Carla, yang berdiri di belakang Arka, memperhatikan gadis itu dengan tatapan curiga. Matanya yang tajam menyipit, mencoba membaca bahasa tubuh gadis itu. "Siapa kau? Dan bagaimana kau bisa sampai di sini?" tanyanya langsung.
Gadis itu terdiam sejenak, ragu untuk menjawab. Bibirnya bergerak pelan, namun suaranya nyaris tak terdengar. "Aku... aku tidak tahu," katanya akhirnya, suaranya serak dan bergetar.
Melihat gadis itu ketakutan, Arka memberikan isyarat kepada Carla untuk berhenti bertanya. Dengan lembut ia kembali bertanya kepada gadis itu.
“Bagaimana kamu bisa sampai ke tempat ini?, kamu mau ke mana?” tanya Arka.
“A...Aku tidak tahu,” kata gadis itu, seperti menahan tangis.

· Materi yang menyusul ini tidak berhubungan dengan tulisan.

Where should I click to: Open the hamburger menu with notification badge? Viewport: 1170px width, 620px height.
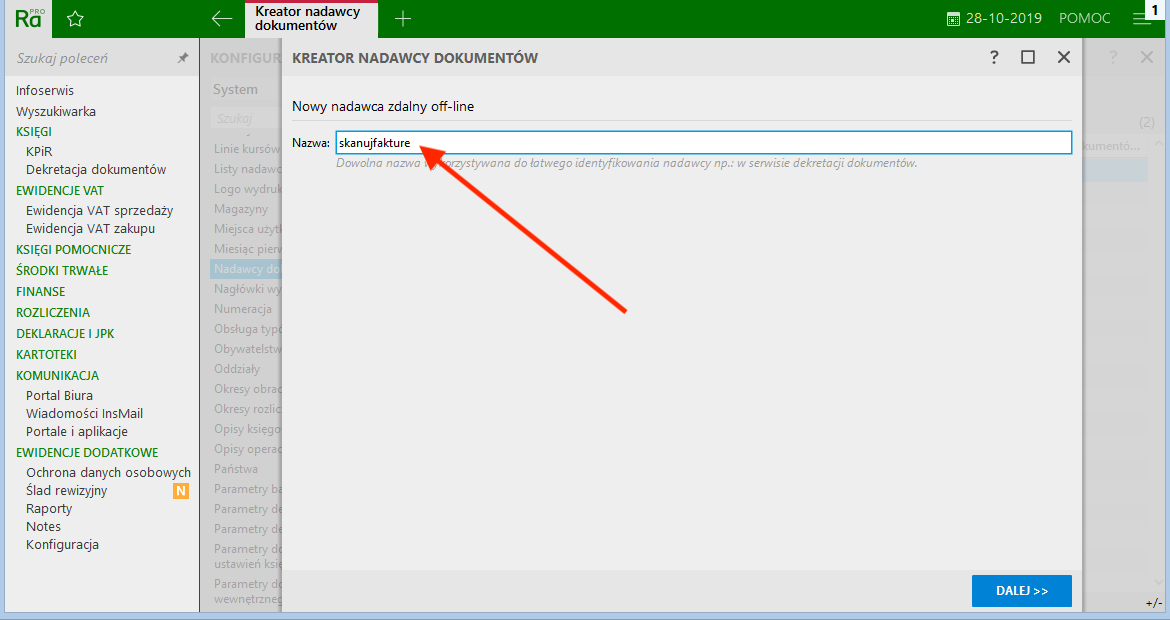1142,18
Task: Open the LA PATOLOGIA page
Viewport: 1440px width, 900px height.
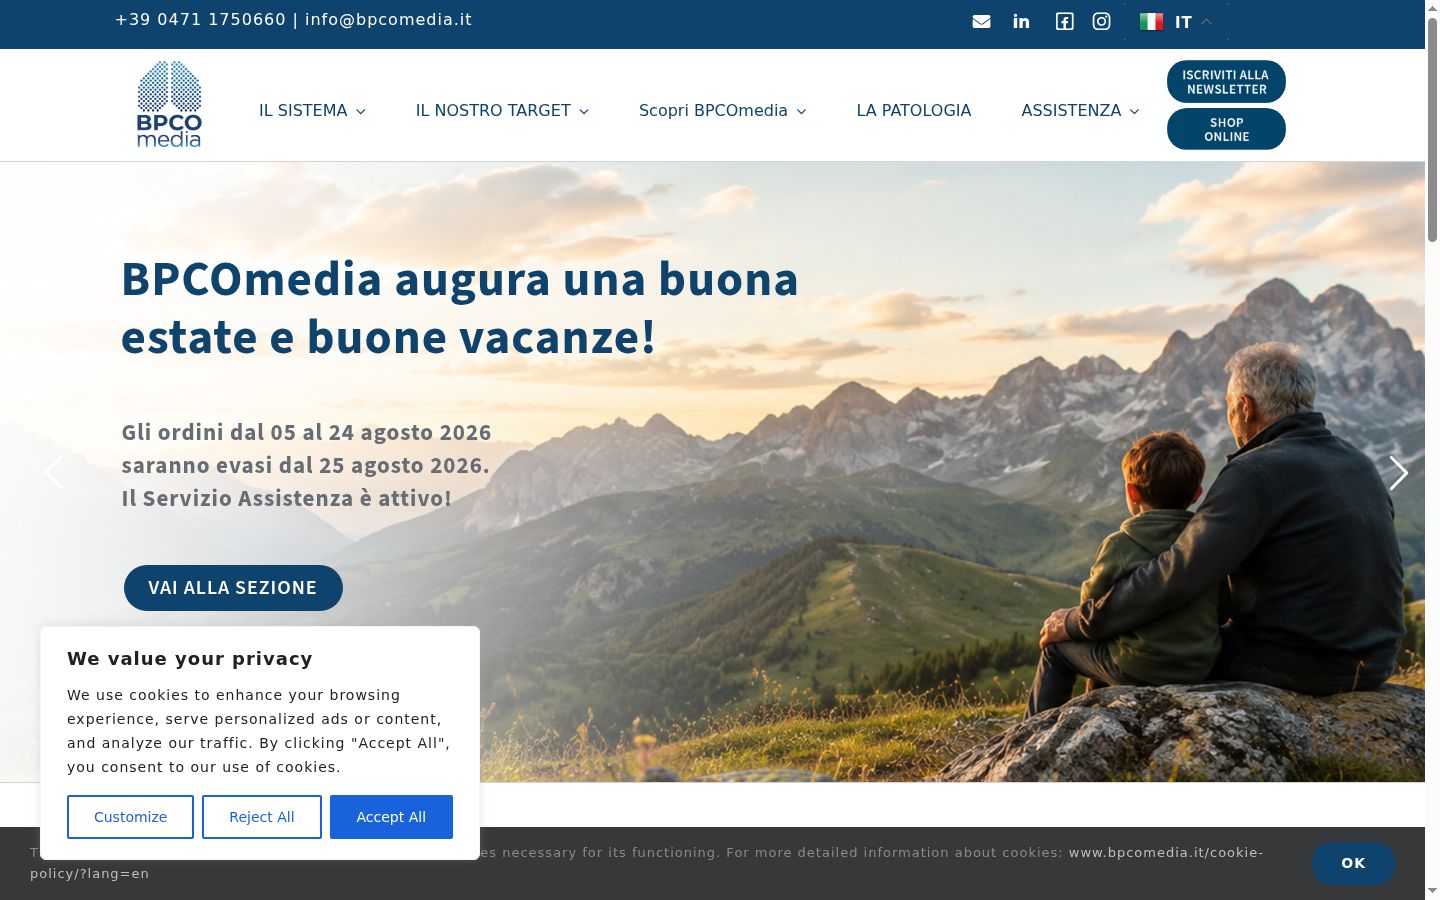Action: click(x=914, y=110)
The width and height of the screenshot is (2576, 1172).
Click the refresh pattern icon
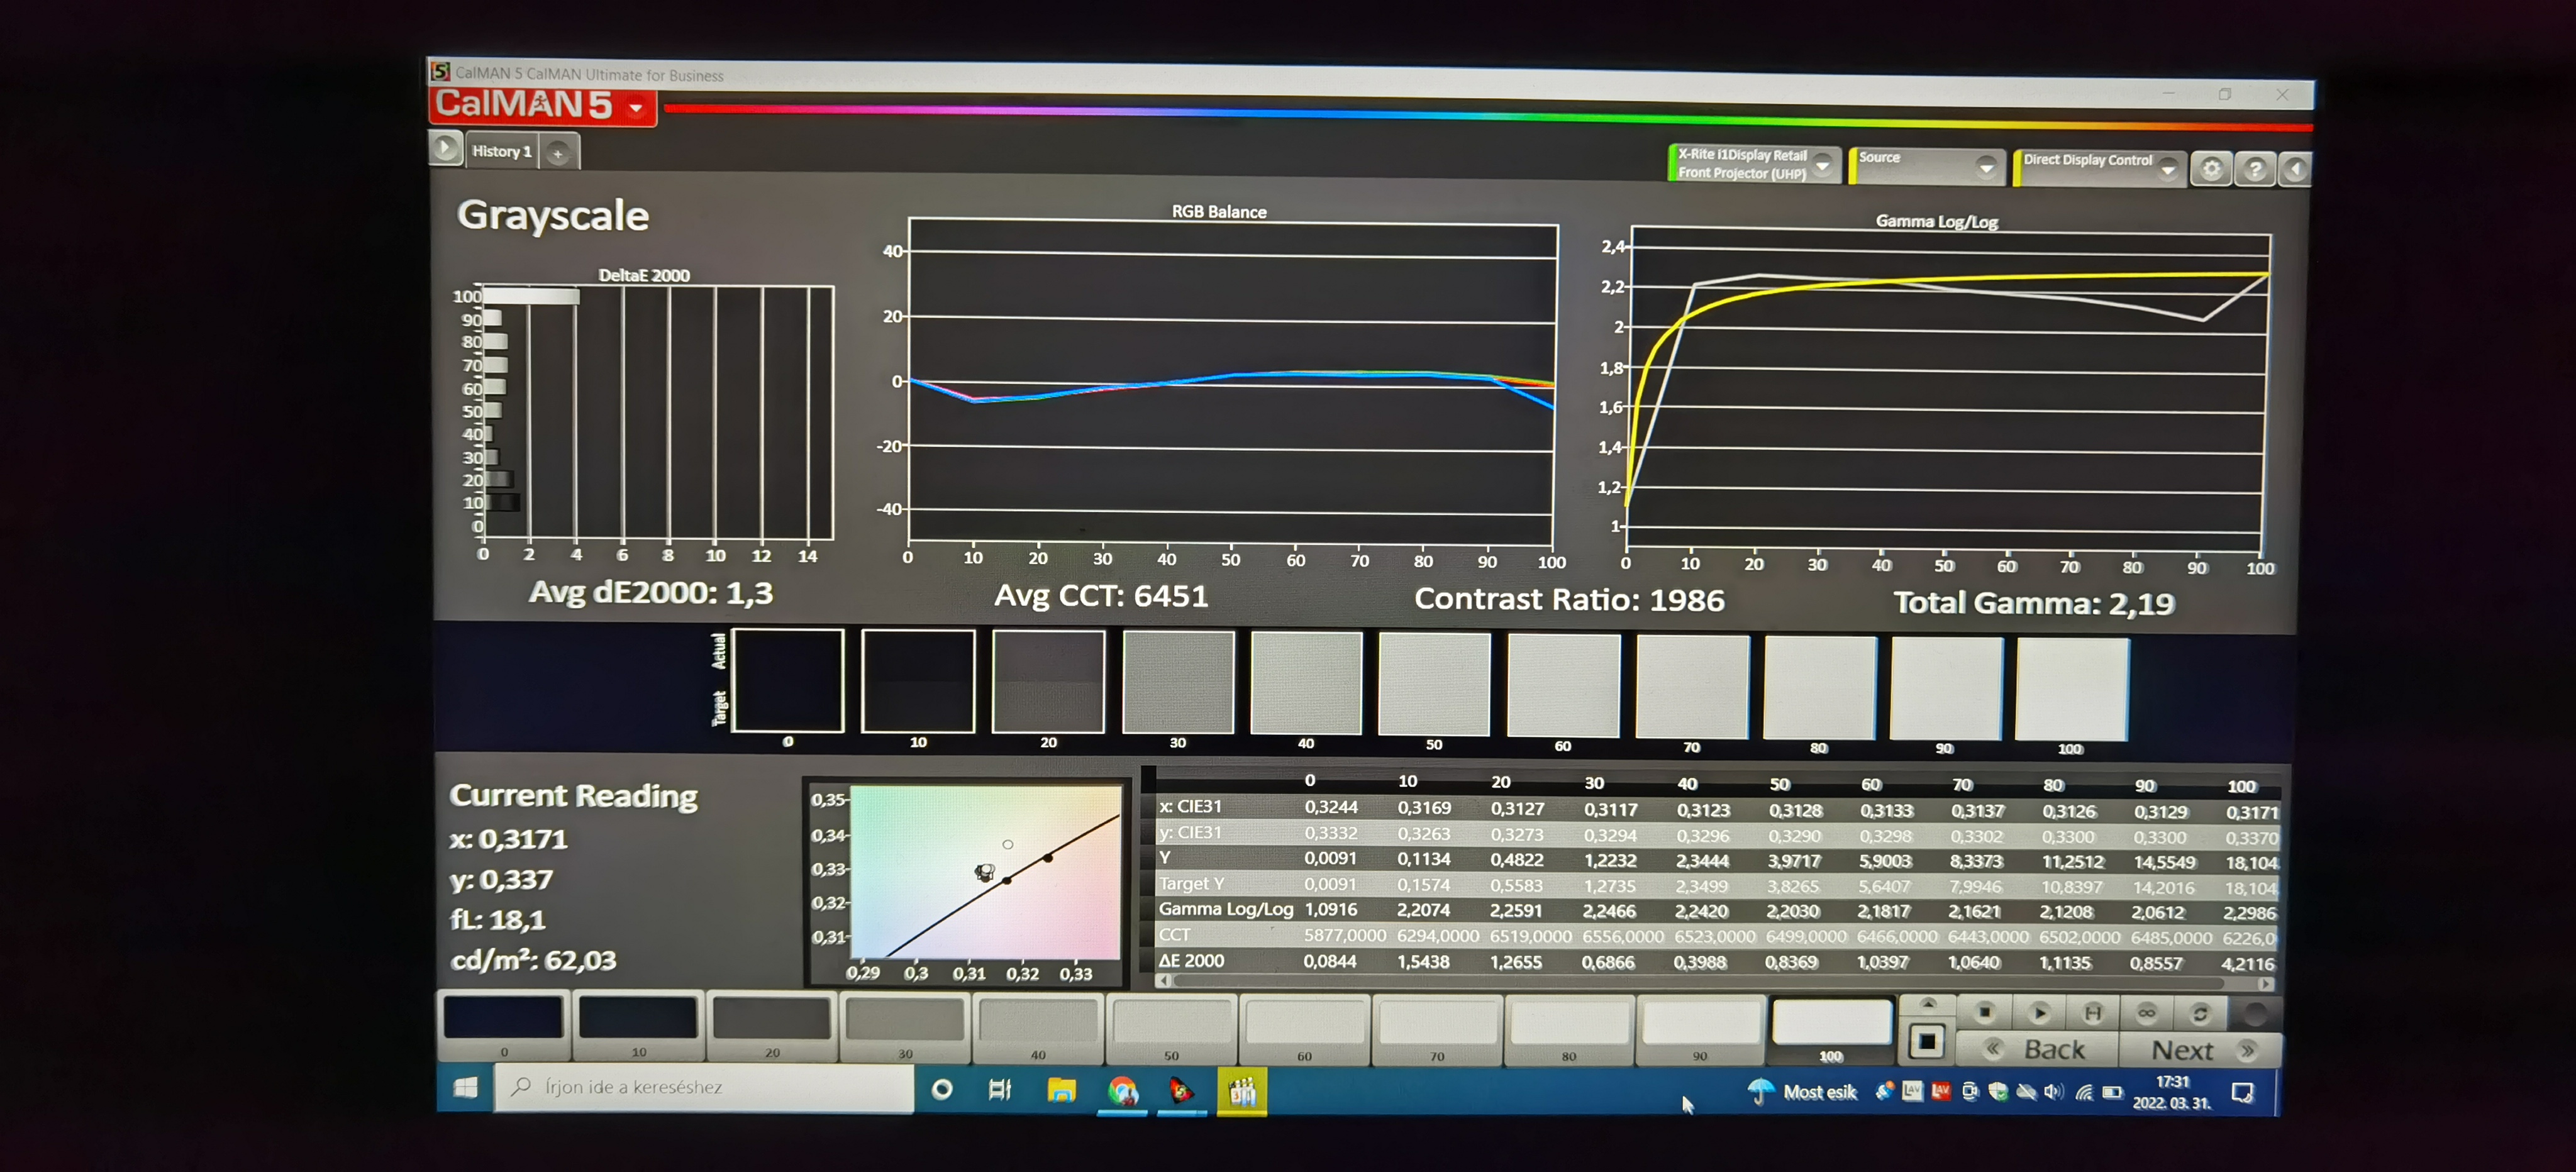click(2200, 1014)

Vyn yang sedari tadi memperhatikan gadis itu nampak iba dan mendekati gadis itu.
“Ayo, kita masuk dulu ke pondok, udara di sini dingin.” Katanya.
Mereka bertiga akhirnya menuntun gadis itu memasuki pondok. Gadis itu menuruti ajakan itu tanpa mengucapkan kata apa-apa. Di dalam pondok udara terasa sedikit hangat, membuat gadis itu nampak lega.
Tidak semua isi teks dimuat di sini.